Spring Boot is the dominant Java framework for REST APIs and microservices. It provides auto-configuration, embedded Tomcat, dependency injection, and a vast ecosystem (Data, Security, Cloud).
Conceptual REST controller
@RestController
class HelloController {
@GetMapping("/hello")
String hello() { return "Hello"; }
}
Spring creates beans, wires dependencies, and maps HTTP routes—no manual new for services in application code.
Why teams pick it
- Convention over configuration—fast MVP to production
- Integration with JDBC, JPA, Kafka, Redis via starters
- Large hiring market and documentation
Playground note
Running Spring needs multi-file projects and ports—this lesson prints mock endpoint responses.
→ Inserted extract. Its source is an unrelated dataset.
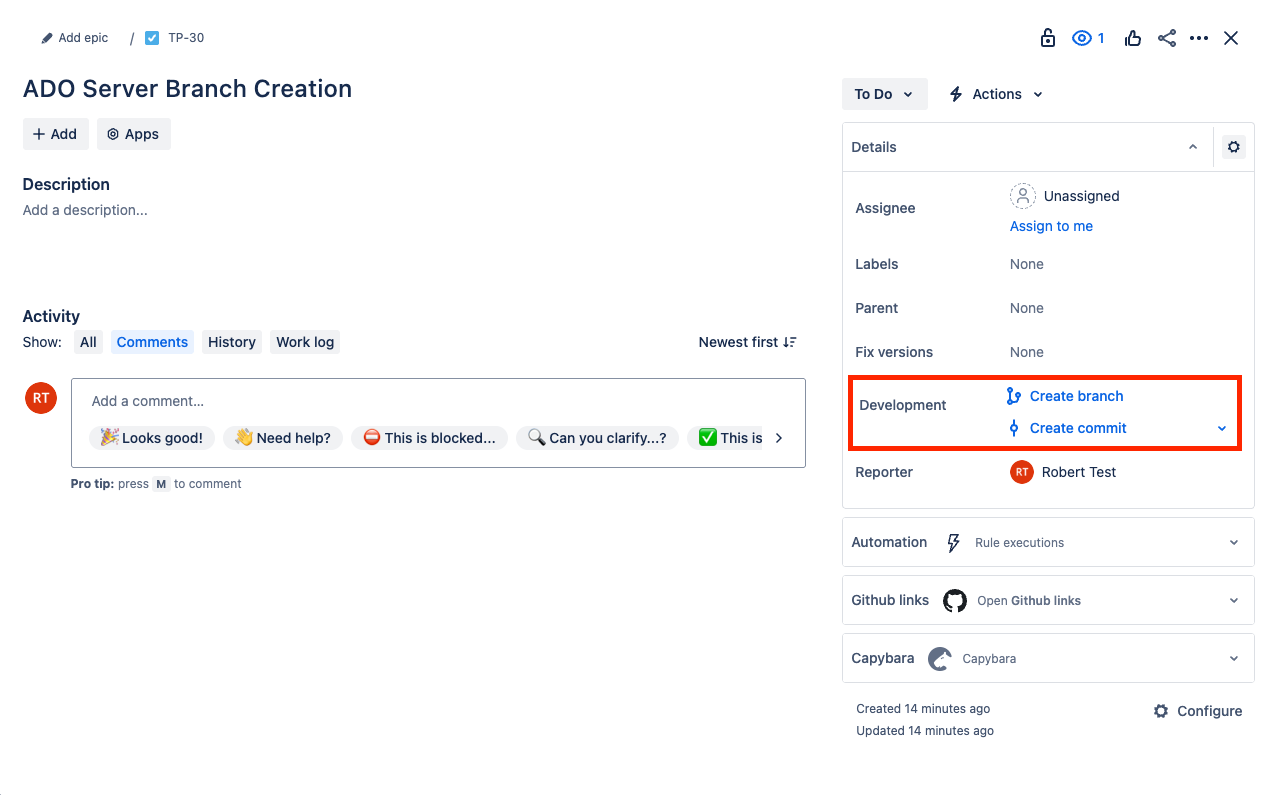The image size is (1276, 795).
Task: Click the Assign to me link
Action: (x=1050, y=226)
Follow a dedicated Spring track locally with spring init on start.spring.io.
Important interview questions and answers
- Q: What is dependency injection?
A: Objects receive collaborators from the container instead of constructing them—easier testing and swapping implementations. - Q: @Component vs @Service?
A: @Service is a stereotype of @Component for domain services—same registration, semantic clarity.
Self-check
- What annotation marks a REST JSON endpoint class?
- Why use Spring Boot over plain servlets for new APIs?
Interview prep
- What is dependency injection?
Spring creates and wires beans (services, repositories) so classes receive dependencies instead of constructing them—easier testing and swapping implementations.